However I must admit, _this_ is what _I_ love. I like CS because it's like
'math with a practical/creative edge', and the experience I've had working as
a software developer at 3 companies so far has only confirmed to me that this
is what it's all about. I tend to choose companies with interesting problems
to solve, and that's what I enjoy doing.

I enjoy working with other developers, both at university and in industry, on
projects, and collaborating on problem solving. There are many aspects of the
startup culture that I've seen myself, or read about, that I don't like, but I
don't feel like I have to work in that area. When I get deep into discussions
about programming, I'm surprised how many things I do care about, and often
surprised when I find out that some of my peers don't care about them. I don't
care about the cool benefits, I just want to work with amazing people, on
interesting projects, and earn enough to not worry, and from what I've seen, I
don't think I'm going to have a problem with that.
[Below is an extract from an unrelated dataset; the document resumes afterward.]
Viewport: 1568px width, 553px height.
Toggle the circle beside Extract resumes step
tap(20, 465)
Students should read this warning, but if you do, and it doesn't ring true
with you, don't feel worried about 'burning out' or losing interest, keep
doing what you love.

------
mileszim
I'm sorry to hear you had this struggle to identify with what you like, but
you seem like you've worked it out to some degree. It sounds like you just
didn't enjoy CS and got stuck in the field. That's fine, but it's not
indicative of the field as a whole. If you hate something fundamentally, you
find everything about it wrong in your mind.
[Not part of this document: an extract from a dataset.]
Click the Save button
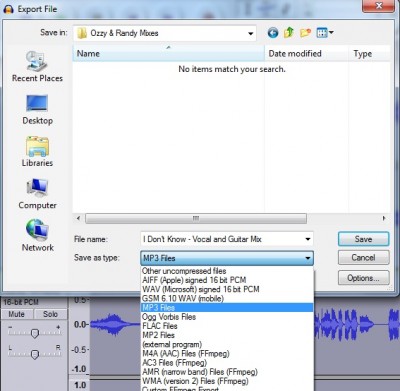The width and height of the screenshot is (400, 391). point(363,239)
With that being said, a lot of your remarks about bad parts of the industry
are subjective at best, and just seem like an artifact of the situation you
were in. I love CS, and do it as a hobby, and have not had anywhere near the
same kind of experience you have had. I had a contemplative period like this
as well, but figured out that we do the things we're interested in and enjoy
whether we realize it or not. If you do something as a hobby, chances are you
like doing that thing.

In any case, good luck on your quest to do something you enjoy better!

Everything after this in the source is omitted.